Module | Mode of delivery | Star rating |
---|---|---|
1. Legislation | Face to face | 8.7/10 |
2. Conversation | Face to face | 9.1/10 |
Virtual | 8.3/10 | |
3. Consolidation | Virtual | 8.6/10 |
By design, module 1 was more theory laden, detailing the inclusions and exclusions of the deemed legislation. The fact that module 2 scored high at 9.1 would indicate the preference of the SNs in practising the conversational aspect of the deemed legislation in a safe environment.
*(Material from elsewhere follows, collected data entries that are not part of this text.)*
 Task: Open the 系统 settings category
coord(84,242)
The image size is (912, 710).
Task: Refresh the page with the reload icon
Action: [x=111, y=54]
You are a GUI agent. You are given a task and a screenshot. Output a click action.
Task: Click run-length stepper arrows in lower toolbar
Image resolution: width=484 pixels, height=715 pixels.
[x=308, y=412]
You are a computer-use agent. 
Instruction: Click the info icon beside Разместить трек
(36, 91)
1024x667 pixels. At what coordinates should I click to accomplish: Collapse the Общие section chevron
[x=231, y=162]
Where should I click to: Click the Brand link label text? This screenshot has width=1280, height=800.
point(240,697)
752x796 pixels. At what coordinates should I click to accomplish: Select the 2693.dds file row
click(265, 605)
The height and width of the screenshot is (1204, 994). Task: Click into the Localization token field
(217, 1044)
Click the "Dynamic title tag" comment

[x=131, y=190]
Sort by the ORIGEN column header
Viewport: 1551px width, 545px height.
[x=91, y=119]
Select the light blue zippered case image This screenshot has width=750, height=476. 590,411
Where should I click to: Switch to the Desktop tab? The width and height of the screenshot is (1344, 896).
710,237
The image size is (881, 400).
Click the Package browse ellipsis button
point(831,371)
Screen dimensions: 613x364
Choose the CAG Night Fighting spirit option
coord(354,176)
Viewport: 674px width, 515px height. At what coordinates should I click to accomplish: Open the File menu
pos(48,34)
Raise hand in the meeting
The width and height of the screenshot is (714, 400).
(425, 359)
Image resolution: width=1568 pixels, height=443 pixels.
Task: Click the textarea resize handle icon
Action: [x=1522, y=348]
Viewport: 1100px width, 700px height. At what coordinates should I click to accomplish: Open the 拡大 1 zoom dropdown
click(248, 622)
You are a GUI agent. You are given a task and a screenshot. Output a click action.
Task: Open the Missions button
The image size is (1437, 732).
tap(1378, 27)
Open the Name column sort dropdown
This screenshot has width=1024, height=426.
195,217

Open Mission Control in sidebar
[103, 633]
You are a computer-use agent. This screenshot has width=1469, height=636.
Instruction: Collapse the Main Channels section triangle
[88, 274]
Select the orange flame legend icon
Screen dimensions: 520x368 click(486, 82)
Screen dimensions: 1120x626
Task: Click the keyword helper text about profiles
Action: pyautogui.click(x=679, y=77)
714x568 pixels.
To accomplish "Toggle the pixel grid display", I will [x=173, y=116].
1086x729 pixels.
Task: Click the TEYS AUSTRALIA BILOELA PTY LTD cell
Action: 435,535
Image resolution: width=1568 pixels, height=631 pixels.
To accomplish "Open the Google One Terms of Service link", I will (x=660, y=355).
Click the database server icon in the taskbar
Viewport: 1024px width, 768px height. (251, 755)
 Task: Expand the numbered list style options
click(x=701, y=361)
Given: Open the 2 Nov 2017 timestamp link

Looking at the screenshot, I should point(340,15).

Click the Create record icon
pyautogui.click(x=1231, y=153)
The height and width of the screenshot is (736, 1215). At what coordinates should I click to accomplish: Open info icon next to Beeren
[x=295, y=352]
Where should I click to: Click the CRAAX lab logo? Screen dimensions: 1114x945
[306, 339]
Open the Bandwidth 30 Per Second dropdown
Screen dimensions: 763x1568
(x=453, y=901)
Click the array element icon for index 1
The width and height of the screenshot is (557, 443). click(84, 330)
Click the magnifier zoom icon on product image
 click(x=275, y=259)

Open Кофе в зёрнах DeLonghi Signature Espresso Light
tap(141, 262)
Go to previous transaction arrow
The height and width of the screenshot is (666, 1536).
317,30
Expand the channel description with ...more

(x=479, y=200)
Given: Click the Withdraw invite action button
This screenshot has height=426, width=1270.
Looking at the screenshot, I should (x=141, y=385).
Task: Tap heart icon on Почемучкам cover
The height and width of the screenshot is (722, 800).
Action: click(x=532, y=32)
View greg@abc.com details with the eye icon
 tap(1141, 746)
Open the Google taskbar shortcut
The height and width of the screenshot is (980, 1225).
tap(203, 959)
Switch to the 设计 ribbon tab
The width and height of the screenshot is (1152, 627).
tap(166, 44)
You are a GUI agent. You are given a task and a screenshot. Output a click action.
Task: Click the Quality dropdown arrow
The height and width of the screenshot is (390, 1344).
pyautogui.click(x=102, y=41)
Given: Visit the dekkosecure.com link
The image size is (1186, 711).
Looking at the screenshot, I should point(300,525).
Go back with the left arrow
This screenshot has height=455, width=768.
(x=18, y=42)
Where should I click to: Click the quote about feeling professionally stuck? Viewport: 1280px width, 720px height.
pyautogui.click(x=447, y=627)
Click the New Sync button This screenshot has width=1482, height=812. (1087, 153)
The evaluation also indicated an increase in the overall rating from module 1 to module 2 and possibly reflects an improvement in the facilitators' understanding of the legislation change, as the evolving HTA Codes of Practice were developed. It must be acknowledged that the training was designed using draft HTA Codes of Practice, which were evolving at the same time as training was being delivered.
Although this was challenging at times, because there were questions under legal review awaiting an answer, the positive benefits were outweighed by the ability to collaborate and shape the HTA Codes of Practice in conjunction with the HTA. We were able to gather intelligence from the SNs to shape and influence the Codes of Practice to ensure the guidance was relevant in the clinical context. An example was the use of a ‘car park’ in module 1, where questions raised were documented on a flipchart and photographed for discussion as a training team and to enable us to seek clarity from the HTA.
It was always our intention as facilitators that any questions that could not be fully answered in modules 1 or 2 would be clarified and discussed in consolidation module 3. The team considers that this was reflected in the change in evaluation scores between modules 2 and 3 (Table 1).
Summary
The flexibility and adaptability of the LCT and the support of the SNs during the global coronavirus pandemic greatly assisted in the redesign, re-testing and delivery of module 3—a consolidation module. The team was able to implement the legislation into the clinical context, as the Government had planned, sooner than expected.
The team is committed to embedding the legislation change and will seek ways to explore and support colleagues who are meeting with potential donors and their families in the coming weeks, months and years. The LCT aims to do this by practice sharing and undertaking debriefs for a 3-month period with SNs who have been involved in conversations where deemed consent was a possibility and create an easily accessible resource repository that is accessible online.
The team is hopeful that the education and training has been understood and allows for practical application and, where feedback has highlighted gaps, the team will endeavour to provide further resources and education to provide the answers and ensure that SNs are working within the legal framework of deemed consent.
The team will continue to work closely and collaboratively with our colleagues in the professional development team to ensure the transfer of knowledge, so that the legislation is threaded through all NHS Blood and Transplant education courses for SNs on organ and tissue donation.